- **DIRECTIONS**:
Write out the whole listing, matching it exactly.

- **DATA TO USE**:
******************************
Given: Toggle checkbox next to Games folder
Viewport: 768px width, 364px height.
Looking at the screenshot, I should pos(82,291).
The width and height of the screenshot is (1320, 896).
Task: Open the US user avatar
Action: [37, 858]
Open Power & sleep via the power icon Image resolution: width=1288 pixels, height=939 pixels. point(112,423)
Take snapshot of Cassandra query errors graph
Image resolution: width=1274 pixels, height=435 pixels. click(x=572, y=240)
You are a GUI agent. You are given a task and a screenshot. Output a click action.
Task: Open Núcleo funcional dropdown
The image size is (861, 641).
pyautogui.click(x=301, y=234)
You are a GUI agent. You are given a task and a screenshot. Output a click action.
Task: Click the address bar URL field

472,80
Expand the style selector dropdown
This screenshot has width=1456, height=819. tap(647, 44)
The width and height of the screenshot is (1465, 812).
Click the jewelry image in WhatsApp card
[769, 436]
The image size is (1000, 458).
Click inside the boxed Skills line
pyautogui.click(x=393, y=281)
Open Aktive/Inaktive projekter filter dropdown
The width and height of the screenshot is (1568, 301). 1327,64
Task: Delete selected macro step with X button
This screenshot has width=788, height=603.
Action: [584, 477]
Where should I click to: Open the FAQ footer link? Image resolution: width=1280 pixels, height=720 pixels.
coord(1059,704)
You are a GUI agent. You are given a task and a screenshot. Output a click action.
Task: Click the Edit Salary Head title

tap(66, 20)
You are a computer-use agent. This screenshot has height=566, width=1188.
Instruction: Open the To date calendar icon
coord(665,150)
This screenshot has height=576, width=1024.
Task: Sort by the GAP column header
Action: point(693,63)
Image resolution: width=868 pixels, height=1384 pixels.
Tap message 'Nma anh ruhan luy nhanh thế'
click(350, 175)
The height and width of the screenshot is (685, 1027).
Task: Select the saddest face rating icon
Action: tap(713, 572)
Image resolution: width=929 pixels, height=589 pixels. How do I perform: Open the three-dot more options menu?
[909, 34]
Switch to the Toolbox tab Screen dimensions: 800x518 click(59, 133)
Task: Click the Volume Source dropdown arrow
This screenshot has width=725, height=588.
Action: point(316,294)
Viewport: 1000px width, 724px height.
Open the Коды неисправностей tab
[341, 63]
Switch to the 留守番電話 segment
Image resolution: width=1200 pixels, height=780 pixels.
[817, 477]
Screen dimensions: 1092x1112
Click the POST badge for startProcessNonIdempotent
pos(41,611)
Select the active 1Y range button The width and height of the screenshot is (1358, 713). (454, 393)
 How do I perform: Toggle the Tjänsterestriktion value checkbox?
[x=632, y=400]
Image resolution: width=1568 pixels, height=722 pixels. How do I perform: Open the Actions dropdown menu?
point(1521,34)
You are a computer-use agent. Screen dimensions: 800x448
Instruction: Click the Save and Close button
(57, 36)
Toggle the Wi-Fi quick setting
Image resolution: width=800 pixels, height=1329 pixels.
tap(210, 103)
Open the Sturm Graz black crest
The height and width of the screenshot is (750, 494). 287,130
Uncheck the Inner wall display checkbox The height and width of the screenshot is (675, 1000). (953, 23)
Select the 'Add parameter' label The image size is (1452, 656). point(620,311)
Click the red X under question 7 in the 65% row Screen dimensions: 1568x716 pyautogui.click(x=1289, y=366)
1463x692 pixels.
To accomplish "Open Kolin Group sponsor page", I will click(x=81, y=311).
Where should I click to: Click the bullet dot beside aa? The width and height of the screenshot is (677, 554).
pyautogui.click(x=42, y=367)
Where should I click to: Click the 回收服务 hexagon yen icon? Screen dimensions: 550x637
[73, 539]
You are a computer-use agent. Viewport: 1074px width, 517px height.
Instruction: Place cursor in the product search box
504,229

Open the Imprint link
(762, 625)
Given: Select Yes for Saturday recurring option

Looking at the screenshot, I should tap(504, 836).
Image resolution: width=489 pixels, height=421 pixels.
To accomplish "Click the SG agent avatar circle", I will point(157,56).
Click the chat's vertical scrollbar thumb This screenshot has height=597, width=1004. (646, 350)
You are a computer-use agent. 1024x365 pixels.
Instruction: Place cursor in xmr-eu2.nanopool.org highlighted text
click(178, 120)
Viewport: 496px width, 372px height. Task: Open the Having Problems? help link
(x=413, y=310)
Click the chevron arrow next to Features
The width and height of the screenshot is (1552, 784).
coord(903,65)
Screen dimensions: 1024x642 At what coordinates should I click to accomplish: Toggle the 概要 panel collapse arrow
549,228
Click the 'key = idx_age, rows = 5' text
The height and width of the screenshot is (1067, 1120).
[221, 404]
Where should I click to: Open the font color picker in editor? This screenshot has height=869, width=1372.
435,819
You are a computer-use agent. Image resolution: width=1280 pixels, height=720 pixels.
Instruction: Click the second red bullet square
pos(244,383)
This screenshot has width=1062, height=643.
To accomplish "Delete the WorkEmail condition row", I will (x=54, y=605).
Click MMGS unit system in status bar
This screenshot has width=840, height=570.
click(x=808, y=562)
******************************
- **YOUR SOLUTION**:
Given: Toggle checkbox next to Games folder
Viewport: 768px width, 364px height.
Looking at the screenshot, I should pos(82,291).
The width and height of the screenshot is (1320, 896).
Task: Open the US user avatar
Action: [37, 858]
Open Power & sleep via the power icon Image resolution: width=1288 pixels, height=939 pixels. point(112,423)
Take snapshot of Cassandra query errors graph
Image resolution: width=1274 pixels, height=435 pixels. click(x=572, y=240)
You are a GUI agent. You are given a task and a screenshot. Output a click action.
Task: Open Núcleo funcional dropdown
The image size is (861, 641).
pyautogui.click(x=301, y=234)
You are a GUI agent. You are given a task and a screenshot. Output a click action.
Task: Click the address bar URL field

472,80
Expand the style selector dropdown
This screenshot has width=1456, height=819. tap(647, 44)
The width and height of the screenshot is (1465, 812).
Click the jewelry image in WhatsApp card
[769, 436]
The image size is (1000, 458).
Click inside the boxed Skills line
pyautogui.click(x=393, y=281)
Open Aktive/Inaktive projekter filter dropdown
The width and height of the screenshot is (1568, 301). 1327,64
Task: Delete selected macro step with X button
This screenshot has width=788, height=603.
Action: [584, 477]
Where should I click to: Open the FAQ footer link? Image resolution: width=1280 pixels, height=720 pixels.
coord(1059,704)
You are a GUI agent. You are given a task and a screenshot. Output a click action.
Task: Click the Edit Salary Head title

tap(66, 20)
You are a computer-use agent. This screenshot has height=566, width=1188.
Instruction: Open the To date calendar icon
coord(665,150)
This screenshot has height=576, width=1024.
Task: Sort by the GAP column header
Action: point(693,63)
Image resolution: width=868 pixels, height=1384 pixels.
Tap message 'Nma anh ruhan luy nhanh thế'
click(350, 175)
The height and width of the screenshot is (685, 1027).
Task: Select the saddest face rating icon
Action: tap(713, 572)
Image resolution: width=929 pixels, height=589 pixels. How do I perform: Open the three-dot more options menu?
[909, 34]
Switch to the Toolbox tab Screen dimensions: 800x518 click(59, 133)
Task: Click the Volume Source dropdown arrow
This screenshot has width=725, height=588.
Action: point(316,294)
Viewport: 1000px width, 724px height.
Open the Коды неисправностей tab
[341, 63]
Switch to the 留守番電話 segment
Image resolution: width=1200 pixels, height=780 pixels.
[817, 477]
Screen dimensions: 1092x1112
Click the POST badge for startProcessNonIdempotent
pos(41,611)
Select the active 1Y range button The width and height of the screenshot is (1358, 713). (454, 393)
 How do I perform: Toggle the Tjänsterestriktion value checkbox?
[x=632, y=400]
Image resolution: width=1568 pixels, height=722 pixels. How do I perform: Open the Actions dropdown menu?
point(1521,34)
You are a computer-use agent. Screen dimensions: 800x448
Instruction: Click the Save and Close button
(57, 36)
Toggle the Wi-Fi quick setting
Image resolution: width=800 pixels, height=1329 pixels.
tap(210, 103)
Open the Sturm Graz black crest
The height and width of the screenshot is (750, 494). 287,130
Uncheck the Inner wall display checkbox The height and width of the screenshot is (675, 1000). (953, 23)
Select the 'Add parameter' label The image size is (1452, 656). point(620,311)
Click the red X under question 7 in the 65% row Screen dimensions: 1568x716 pyautogui.click(x=1289, y=366)
1463x692 pixels.
To accomplish "Open Kolin Group sponsor page", I will click(x=81, y=311).
Where should I click to: Click the bullet dot beside aa? The width and height of the screenshot is (677, 554).
pyautogui.click(x=42, y=367)
Where should I click to: Click the 回收服务 hexagon yen icon? Screen dimensions: 550x637
[73, 539]
You are a computer-use agent. Viewport: 1074px width, 517px height.
Instruction: Place cursor in the product search box
504,229

Open the Imprint link
(762, 625)
Given: Select Yes for Saturday recurring option

Looking at the screenshot, I should tap(504, 836).
Image resolution: width=489 pixels, height=421 pixels.
To accomplish "Click the SG agent avatar circle", I will point(157,56).
Click the chat's vertical scrollbar thumb This screenshot has height=597, width=1004. (646, 350)
You are a computer-use agent. 1024x365 pixels.
Instruction: Place cursor in xmr-eu2.nanopool.org highlighted text
click(178, 120)
Viewport: 496px width, 372px height. Task: Open the Having Problems? help link
(x=413, y=310)
Click the chevron arrow next to Features
The width and height of the screenshot is (1552, 784).
coord(903,65)
Screen dimensions: 1024x642 At what coordinates should I click to accomplish: Toggle the 概要 panel collapse arrow
549,228
Click the 'key = idx_age, rows = 5' text
The height and width of the screenshot is (1067, 1120).
[221, 404]
Where should I click to: Open the font color picker in editor? This screenshot has height=869, width=1372.
435,819
You are a computer-use agent. Image resolution: width=1280 pixels, height=720 pixels.
Instruction: Click the second red bullet square
pos(244,383)
This screenshot has width=1062, height=643.
To accomplish "Delete the WorkEmail condition row", I will (x=54, y=605).
Click MMGS unit system in status bar
This screenshot has width=840, height=570.
click(x=808, y=562)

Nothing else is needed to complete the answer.